Jim heartfield wrote:
> Roger seems to be talking a different language. Do working people have
> some other source of income from which they meet their needs than wages?
> There is benefits, but this is really negligible.
>
I'm curious, Jim. Don't you think people who have followed our exchange know that it was I, not you, who said workers are paid wages, not some amount from a subsistence consumption basket, in response to your claim that my assertion about the different movements of wages and consumption needs makes no sense because "labour's income is the social subsistence consumption basket"? Don't you think people realize that it was I who said that wages and subsistence needs are determined separately, creating the possibility of those wages buying less subsistence, and it was you who initially claimed that there could be no immiseration because living standards were rising, the assertion with which Rakesh first took issue (you have since softened that by allowing that wages, in some cases, could fall below subsistence, but you still don't understand that we are talking about social, not physical, subsistence; all wages could sink below social subsistence without *immediately* destorying labor)?
>Roger talks as if the value of labour power were some ideal standard
> with no bearing upon real life. He talks as if it were "a number created
> by analysts". Who knows what he is talking about. Marx's view is that
> the value of labour power is a real and objective magnitude.
Marx said that social subsistence needs are commonly known. And, because those needs were so basic in his time, this was largely true. With, for example, the proliferation of consumer goods, determining needs is now a much more difficult task. Workers' consumption needs are determined socially separately from the labor process that is a main determinate of wages. They must catalogued by analysts--you and me, Jim; they don't exist in the NIPA. Wages are not a proxy for them.

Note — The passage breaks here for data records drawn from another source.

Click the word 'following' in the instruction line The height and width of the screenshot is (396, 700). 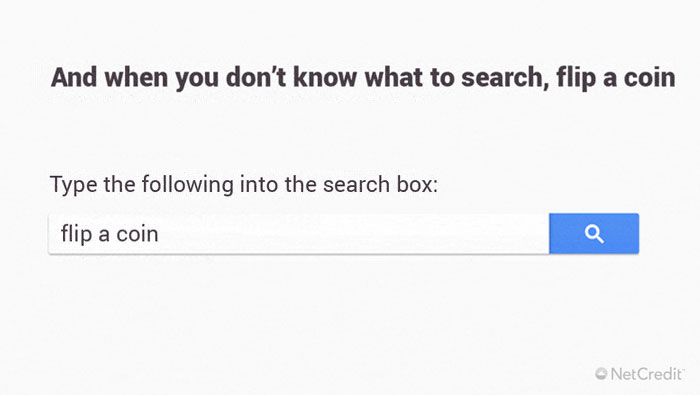pos(188,185)
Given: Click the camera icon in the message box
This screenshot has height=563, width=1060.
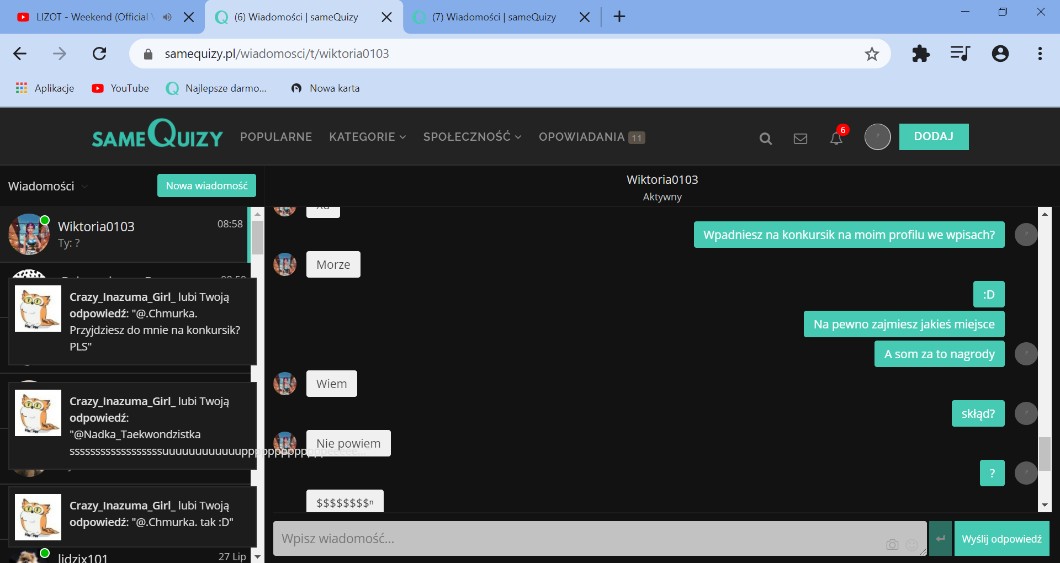Looking at the screenshot, I should (x=893, y=545).
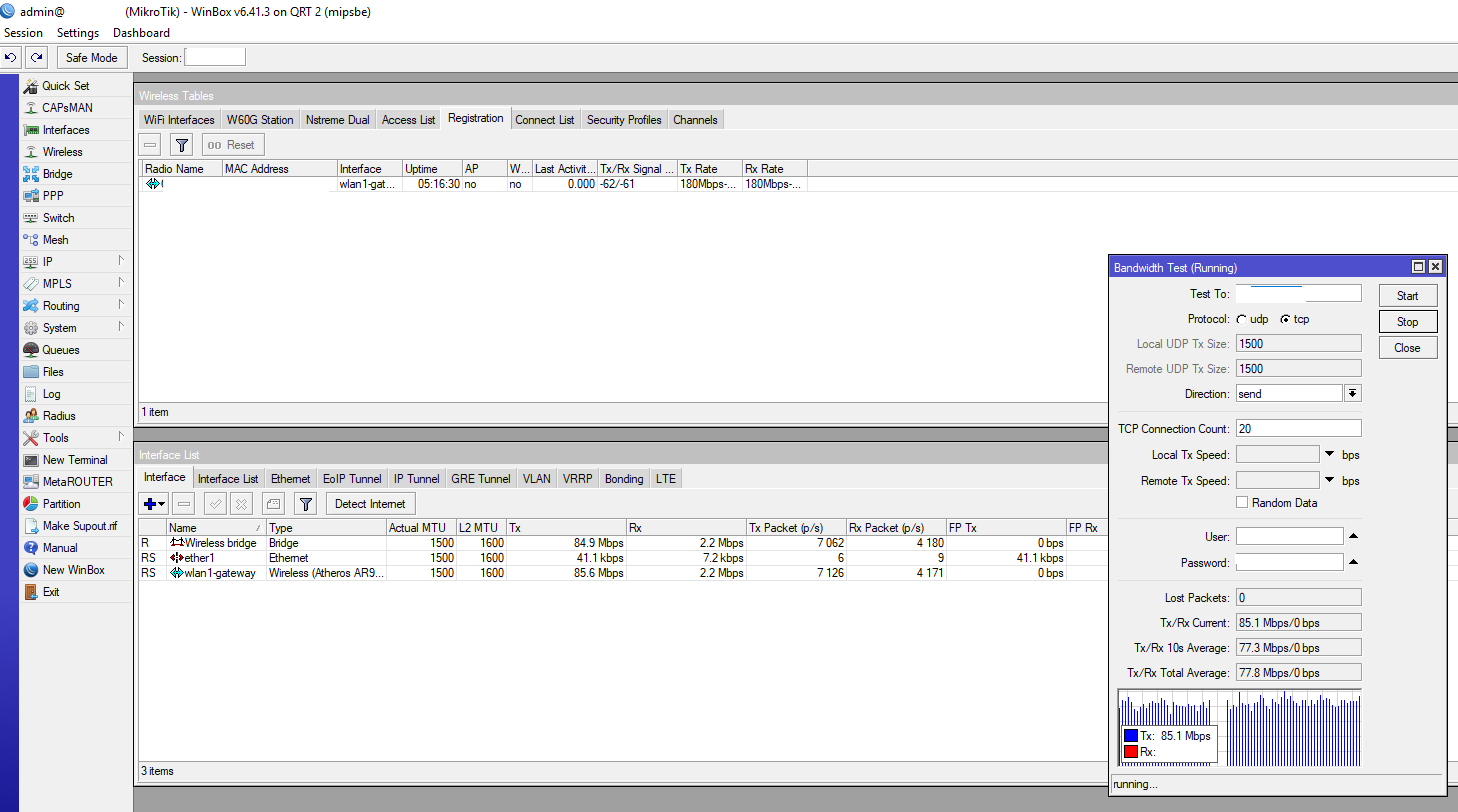
Task: Click the redo arrow icon in toolbar
Action: [36, 58]
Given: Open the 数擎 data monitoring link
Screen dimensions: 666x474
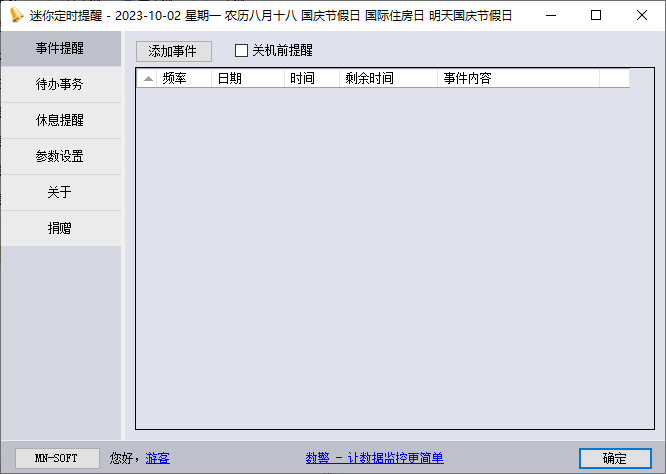Looking at the screenshot, I should pos(374,458).
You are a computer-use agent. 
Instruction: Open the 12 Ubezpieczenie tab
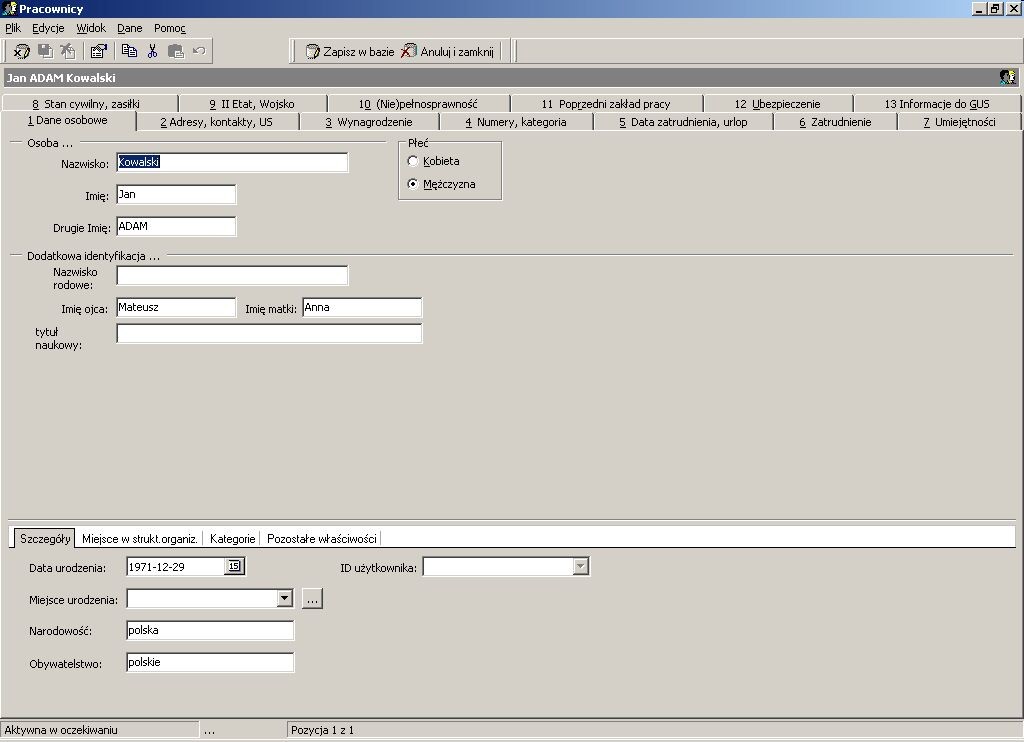pos(777,104)
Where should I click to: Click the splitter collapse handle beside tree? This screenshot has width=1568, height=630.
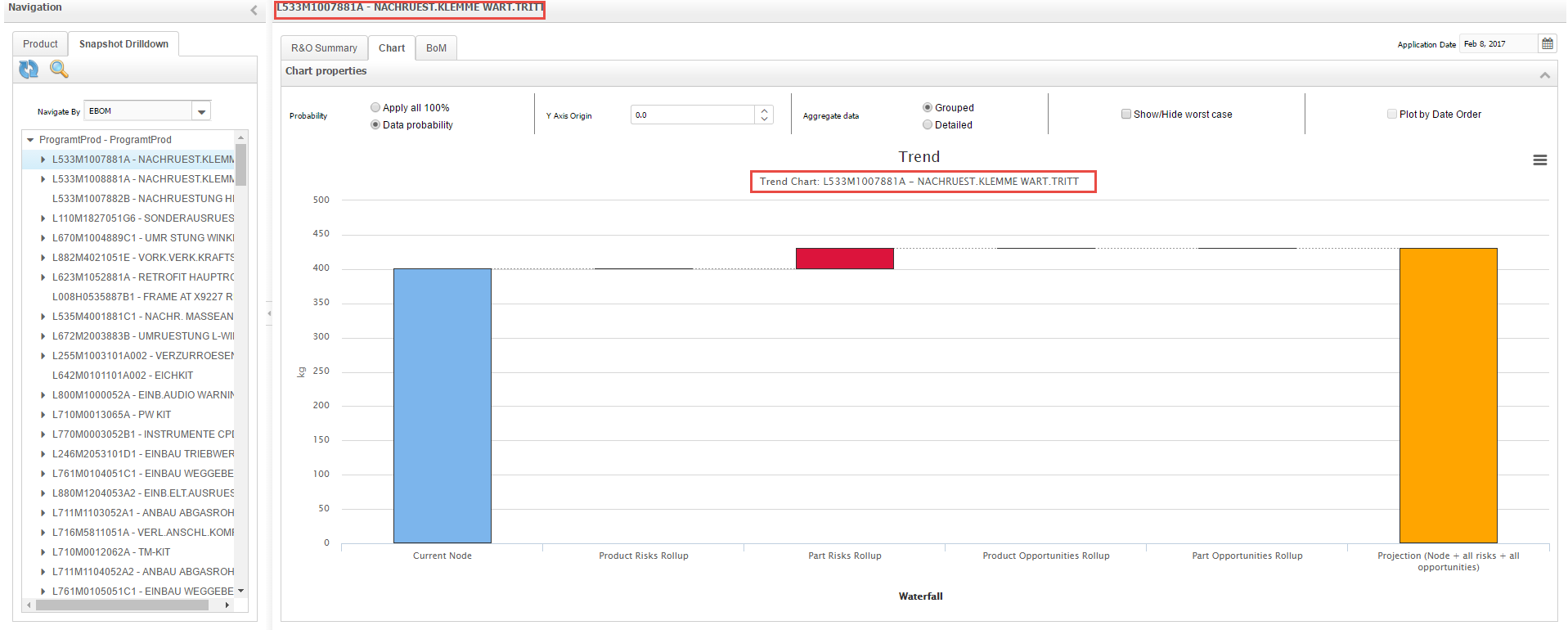pos(268,313)
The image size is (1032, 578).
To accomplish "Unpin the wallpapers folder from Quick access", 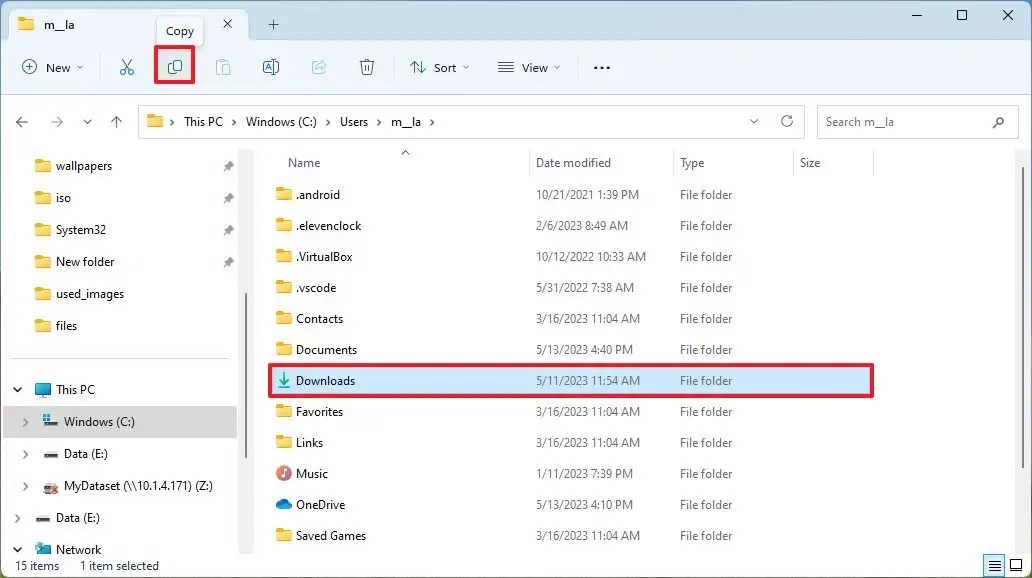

Contrary to your claim that I "talk as if" such numbers are "some ideal standard with no bearing on real life", I have repeatedly emphasized the opposite. Quantitatively, until you understand what is labor's subsistence needs, you can't know what surplus value is. Looking at wages won't get you there. Unfortunately some marxists either misunderstand or get lazy and obscure this difference between subsistence needs and wages. Pointing out the difference, and its implications for immiseration, was the reason I entered the discussion between you and Rakesh.
I'm left wondering who you think you're fooling with such obvious reversals of what I said. Don't you realize there is an archive now? You may reply anyway you wish to this post. You'll not get another response from me on this topic.